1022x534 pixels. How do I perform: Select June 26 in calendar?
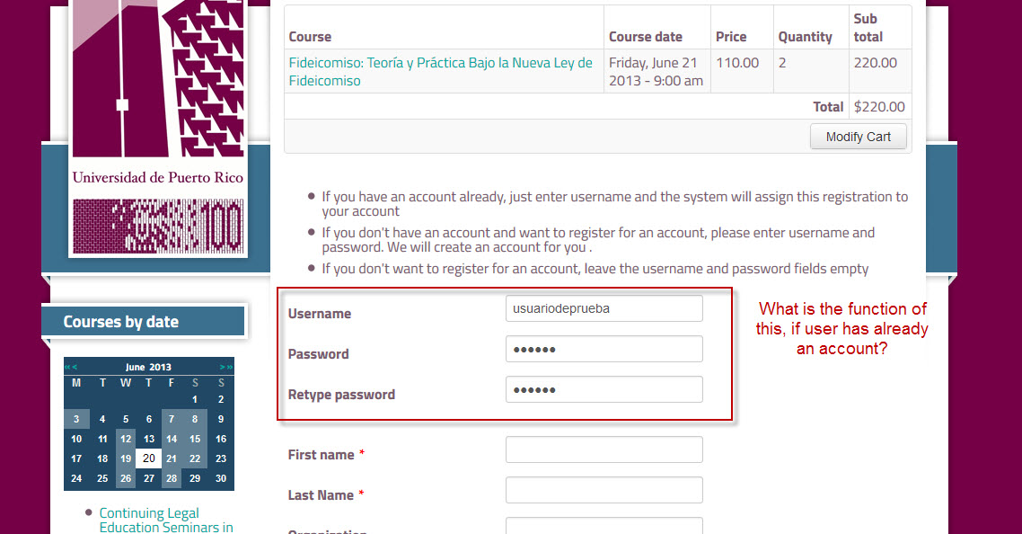coord(126,478)
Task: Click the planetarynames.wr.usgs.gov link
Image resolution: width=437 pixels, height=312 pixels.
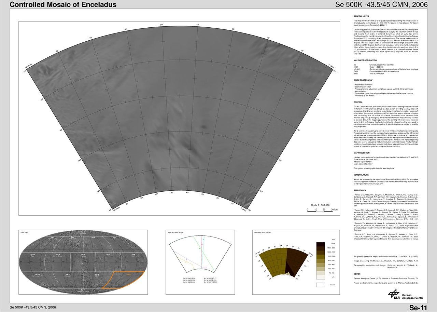Action: pos(369,184)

» **WHAT THE EXERCISE ASKS**:
All the records need to be retyped word for word, except for the pictures.

» **EXERCISE OUTPUT**:
1022x534 pixels. How do I perform: Select June 26 in calendar?
coord(126,478)
Task: Click the planetarynames.wr.usgs.gov link
Image resolution: width=437 pixels, height=312 pixels.
Action: pos(369,184)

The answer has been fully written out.